#### Goal:
Repeat the text on elder financial abuse, starting with "When elder financial" and going on through "your parents' accounts.".

#### Source:
Begin
In these instances, the scammer may look legitimate, which makes an aging senior think it's ok to hand over their money or access to it. In some cases, the scammer may use high-pressure tactics to achieve their goal.

When elder financial abuse involves someone that's known to the victim, it may take a different form. Caregivers, friends, or family members can misuse assets by:

  • Getting a power of attorney under false pretenses to gain access to your parents' accounts.
  • Setting up a joint account with your parents for the purpose of stealing money.
  • Using their ATM or debit card without their knowledge or cashing checks from their bank account.
  • Using their credit cards to make bogus purchases.
  • Billing too much for their services in the case of caregivers.
  • Saying they will withhold care or cause harm unless they're granted access to the older person's money.

These types of scams are more common than those that take place with strangers. The Wells Fargo survey showed that two-thirds of elder financial abuse is perpetrated by friends, family members, or other people the victim trusts.

What Makes Aging Parents Open to Financial Abuse?

There are certain factors that can make aging parents more open to being targets for elder financial abuse. Knowing what those are is one way to keep parents and their assets safe.

To start, many parents are not talking about money with their adult kids. One-third of older people in the U.S. do not discuss later-life or end-of-life plans with their children. These plans include things like a will and estate plan or power of attorney for money decisions.


Isolation and poor health can open the door to elder financial abuse.
End
(Interface element records)
Begin
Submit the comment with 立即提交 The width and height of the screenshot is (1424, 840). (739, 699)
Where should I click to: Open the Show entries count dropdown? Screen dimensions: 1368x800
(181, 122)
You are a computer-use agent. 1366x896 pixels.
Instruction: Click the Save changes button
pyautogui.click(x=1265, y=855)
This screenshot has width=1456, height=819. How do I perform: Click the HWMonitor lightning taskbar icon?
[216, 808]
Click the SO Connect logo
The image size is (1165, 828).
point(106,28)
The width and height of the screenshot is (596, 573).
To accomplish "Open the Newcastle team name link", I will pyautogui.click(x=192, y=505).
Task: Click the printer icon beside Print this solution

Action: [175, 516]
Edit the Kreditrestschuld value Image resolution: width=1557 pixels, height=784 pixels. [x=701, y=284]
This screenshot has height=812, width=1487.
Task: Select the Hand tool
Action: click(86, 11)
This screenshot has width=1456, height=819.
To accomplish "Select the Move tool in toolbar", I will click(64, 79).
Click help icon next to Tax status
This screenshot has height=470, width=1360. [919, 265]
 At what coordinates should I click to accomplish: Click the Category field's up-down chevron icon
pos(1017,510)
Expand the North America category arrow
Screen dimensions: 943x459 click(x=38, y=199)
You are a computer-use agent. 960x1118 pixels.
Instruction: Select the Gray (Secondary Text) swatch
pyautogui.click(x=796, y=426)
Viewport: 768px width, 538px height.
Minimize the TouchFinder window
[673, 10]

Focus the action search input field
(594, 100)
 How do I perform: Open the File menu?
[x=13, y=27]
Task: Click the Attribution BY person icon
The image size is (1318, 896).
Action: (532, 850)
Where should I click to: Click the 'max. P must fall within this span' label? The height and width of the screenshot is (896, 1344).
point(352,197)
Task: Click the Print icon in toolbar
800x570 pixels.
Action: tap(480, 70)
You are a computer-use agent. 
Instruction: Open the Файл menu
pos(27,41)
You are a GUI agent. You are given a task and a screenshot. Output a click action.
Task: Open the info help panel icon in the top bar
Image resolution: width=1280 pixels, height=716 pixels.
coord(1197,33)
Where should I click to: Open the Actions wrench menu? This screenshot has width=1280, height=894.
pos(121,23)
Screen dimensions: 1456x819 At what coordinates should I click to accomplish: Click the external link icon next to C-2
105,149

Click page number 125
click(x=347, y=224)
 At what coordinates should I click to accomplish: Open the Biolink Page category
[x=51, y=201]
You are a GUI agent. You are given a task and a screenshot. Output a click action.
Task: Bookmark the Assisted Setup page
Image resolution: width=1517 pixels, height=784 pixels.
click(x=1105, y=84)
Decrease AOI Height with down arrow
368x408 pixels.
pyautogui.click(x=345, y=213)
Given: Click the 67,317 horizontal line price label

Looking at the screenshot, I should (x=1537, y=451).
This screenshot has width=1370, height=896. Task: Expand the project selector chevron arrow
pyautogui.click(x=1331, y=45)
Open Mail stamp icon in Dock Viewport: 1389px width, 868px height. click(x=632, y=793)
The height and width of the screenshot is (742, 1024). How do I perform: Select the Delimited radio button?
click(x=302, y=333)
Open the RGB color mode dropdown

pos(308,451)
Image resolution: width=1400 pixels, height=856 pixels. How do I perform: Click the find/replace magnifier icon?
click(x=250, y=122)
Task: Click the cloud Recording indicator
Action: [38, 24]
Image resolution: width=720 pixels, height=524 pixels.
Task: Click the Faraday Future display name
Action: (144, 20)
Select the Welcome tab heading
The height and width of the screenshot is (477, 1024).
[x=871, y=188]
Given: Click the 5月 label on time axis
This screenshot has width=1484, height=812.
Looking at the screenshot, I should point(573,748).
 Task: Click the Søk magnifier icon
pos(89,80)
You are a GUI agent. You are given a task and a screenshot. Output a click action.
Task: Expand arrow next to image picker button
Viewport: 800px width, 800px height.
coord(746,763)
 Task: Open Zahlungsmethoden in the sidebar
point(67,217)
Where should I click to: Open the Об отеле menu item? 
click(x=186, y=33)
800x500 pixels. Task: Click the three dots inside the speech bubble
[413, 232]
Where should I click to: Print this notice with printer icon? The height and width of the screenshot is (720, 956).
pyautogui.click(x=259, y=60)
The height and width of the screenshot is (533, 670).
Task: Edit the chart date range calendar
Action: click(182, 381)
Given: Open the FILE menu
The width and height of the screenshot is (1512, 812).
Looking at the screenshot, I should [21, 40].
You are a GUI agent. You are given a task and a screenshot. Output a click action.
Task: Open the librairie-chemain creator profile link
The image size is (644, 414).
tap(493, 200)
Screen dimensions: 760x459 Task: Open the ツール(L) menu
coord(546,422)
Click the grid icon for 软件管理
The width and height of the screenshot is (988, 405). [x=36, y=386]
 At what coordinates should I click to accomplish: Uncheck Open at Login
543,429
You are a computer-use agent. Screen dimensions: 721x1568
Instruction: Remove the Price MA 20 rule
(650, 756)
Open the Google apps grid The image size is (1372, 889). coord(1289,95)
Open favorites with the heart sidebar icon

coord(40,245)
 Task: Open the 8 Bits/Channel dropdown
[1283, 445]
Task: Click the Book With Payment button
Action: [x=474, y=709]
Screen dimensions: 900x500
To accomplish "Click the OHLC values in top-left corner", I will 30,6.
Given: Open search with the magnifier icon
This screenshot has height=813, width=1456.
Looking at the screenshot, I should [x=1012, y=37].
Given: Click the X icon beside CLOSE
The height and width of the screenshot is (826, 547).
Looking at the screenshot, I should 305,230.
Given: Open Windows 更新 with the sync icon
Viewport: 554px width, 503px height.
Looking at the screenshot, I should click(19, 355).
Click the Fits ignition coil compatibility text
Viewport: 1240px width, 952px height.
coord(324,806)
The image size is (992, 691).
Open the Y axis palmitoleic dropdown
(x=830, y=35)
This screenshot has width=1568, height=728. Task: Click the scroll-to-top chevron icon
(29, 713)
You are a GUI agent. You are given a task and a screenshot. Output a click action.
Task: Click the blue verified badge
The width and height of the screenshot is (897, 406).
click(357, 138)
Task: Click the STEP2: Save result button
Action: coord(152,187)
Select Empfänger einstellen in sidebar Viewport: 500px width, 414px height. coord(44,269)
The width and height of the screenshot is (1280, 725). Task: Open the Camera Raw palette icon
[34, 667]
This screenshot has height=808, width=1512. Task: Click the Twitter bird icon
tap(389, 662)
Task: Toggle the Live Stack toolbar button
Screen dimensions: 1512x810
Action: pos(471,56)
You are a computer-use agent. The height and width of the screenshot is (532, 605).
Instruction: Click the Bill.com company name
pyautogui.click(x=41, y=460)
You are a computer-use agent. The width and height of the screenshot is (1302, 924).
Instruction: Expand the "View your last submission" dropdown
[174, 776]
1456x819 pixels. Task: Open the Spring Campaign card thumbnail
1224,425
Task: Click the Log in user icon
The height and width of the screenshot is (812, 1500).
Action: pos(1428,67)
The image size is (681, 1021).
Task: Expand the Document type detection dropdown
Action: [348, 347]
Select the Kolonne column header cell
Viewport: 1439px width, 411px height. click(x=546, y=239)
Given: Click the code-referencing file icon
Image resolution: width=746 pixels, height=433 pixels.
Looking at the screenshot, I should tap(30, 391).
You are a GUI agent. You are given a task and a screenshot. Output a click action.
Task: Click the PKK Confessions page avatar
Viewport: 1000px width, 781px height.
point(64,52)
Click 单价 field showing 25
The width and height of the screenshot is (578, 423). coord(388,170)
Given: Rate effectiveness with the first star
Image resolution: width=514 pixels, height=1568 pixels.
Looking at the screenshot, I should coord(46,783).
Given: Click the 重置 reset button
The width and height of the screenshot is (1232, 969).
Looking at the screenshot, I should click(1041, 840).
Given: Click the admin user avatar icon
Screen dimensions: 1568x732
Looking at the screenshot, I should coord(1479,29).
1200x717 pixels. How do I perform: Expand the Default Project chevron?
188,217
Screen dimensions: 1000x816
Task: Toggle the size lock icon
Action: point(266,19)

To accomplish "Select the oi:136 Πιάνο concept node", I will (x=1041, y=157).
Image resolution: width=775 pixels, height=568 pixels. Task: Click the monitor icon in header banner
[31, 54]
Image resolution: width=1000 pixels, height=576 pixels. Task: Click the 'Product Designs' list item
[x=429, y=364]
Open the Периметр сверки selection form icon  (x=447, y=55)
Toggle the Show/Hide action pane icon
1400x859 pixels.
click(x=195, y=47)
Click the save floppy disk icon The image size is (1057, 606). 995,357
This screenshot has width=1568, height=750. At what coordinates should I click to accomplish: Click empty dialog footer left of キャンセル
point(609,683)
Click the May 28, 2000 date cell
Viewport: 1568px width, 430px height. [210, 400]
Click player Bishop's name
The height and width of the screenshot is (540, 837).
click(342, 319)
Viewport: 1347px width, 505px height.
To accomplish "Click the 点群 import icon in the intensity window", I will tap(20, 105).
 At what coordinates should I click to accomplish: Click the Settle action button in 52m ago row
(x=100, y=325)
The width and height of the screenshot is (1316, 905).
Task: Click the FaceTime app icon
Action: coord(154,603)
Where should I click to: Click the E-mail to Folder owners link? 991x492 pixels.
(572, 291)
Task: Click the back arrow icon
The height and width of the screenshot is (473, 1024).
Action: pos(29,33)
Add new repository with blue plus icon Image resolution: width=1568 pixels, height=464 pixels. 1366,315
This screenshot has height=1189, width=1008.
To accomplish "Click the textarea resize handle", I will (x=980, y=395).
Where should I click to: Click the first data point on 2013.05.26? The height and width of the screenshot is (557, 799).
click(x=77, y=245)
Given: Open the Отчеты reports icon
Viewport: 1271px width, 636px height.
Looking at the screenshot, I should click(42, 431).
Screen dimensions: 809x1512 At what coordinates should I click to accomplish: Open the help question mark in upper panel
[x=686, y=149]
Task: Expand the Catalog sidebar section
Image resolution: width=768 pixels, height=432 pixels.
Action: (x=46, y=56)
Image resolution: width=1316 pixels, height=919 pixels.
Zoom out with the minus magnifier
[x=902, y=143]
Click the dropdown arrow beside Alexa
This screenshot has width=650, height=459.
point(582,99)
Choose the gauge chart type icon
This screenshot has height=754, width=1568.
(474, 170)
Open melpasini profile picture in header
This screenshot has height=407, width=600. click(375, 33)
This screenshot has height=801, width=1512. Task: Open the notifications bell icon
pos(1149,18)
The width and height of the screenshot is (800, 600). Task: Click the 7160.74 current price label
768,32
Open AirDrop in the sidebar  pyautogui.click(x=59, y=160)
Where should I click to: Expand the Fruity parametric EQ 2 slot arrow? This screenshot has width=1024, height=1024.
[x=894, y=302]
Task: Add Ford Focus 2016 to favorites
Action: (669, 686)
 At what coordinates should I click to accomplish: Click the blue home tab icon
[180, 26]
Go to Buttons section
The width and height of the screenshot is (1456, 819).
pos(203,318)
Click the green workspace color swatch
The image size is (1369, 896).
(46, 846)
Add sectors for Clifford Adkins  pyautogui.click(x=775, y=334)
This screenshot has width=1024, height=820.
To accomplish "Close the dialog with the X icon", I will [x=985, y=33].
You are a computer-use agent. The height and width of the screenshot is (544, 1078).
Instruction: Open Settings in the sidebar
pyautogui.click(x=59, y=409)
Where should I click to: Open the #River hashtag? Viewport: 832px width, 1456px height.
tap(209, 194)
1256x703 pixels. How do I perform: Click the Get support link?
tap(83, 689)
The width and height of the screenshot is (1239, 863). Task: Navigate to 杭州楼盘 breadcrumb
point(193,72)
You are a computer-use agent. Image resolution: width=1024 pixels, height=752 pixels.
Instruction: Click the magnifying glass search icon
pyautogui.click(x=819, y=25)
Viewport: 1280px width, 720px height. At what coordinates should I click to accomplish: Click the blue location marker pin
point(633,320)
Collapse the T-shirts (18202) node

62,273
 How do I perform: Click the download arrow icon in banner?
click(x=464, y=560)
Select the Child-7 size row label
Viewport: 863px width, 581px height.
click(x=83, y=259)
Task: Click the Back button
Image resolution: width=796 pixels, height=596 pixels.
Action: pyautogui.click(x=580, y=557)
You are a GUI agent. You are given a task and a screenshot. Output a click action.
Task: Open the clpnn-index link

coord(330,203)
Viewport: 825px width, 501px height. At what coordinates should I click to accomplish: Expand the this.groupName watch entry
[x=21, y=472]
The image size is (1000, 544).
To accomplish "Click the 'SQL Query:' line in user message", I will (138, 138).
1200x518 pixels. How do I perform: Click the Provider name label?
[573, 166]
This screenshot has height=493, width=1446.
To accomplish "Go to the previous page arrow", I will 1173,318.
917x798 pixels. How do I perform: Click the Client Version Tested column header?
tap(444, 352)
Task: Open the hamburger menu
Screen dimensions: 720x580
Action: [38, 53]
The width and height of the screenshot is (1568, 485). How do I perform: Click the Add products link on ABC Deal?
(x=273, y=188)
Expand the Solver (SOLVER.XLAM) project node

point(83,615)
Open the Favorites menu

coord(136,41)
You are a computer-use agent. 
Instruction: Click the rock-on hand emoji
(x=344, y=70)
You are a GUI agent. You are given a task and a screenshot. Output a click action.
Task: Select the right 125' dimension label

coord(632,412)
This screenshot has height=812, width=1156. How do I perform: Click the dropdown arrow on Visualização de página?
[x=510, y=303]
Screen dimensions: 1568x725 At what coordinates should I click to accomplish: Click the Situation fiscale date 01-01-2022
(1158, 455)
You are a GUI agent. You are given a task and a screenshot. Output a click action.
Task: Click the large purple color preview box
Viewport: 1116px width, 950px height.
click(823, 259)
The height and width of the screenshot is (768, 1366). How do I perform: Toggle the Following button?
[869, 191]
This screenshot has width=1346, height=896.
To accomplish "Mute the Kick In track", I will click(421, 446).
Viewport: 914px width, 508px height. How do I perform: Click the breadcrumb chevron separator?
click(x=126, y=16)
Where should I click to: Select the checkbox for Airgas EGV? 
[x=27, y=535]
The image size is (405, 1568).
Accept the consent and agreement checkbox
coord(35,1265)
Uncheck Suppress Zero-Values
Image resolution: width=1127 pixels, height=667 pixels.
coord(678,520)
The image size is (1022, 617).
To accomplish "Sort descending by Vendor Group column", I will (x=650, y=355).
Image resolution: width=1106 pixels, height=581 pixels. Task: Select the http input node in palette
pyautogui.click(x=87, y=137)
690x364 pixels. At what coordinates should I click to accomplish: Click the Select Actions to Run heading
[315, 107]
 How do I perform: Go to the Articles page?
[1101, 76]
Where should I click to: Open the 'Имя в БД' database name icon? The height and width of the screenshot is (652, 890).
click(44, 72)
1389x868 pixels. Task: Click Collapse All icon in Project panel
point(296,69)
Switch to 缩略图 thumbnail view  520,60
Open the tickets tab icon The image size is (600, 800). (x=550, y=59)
End
#### Task solution:
When elder financial abuse involves someone that's known to the victim, it may take a different form. Caregivers, friends, or family members can misuse assets by:

  • Getting a power of attorney under false pretenses to gain access to your parents' accounts.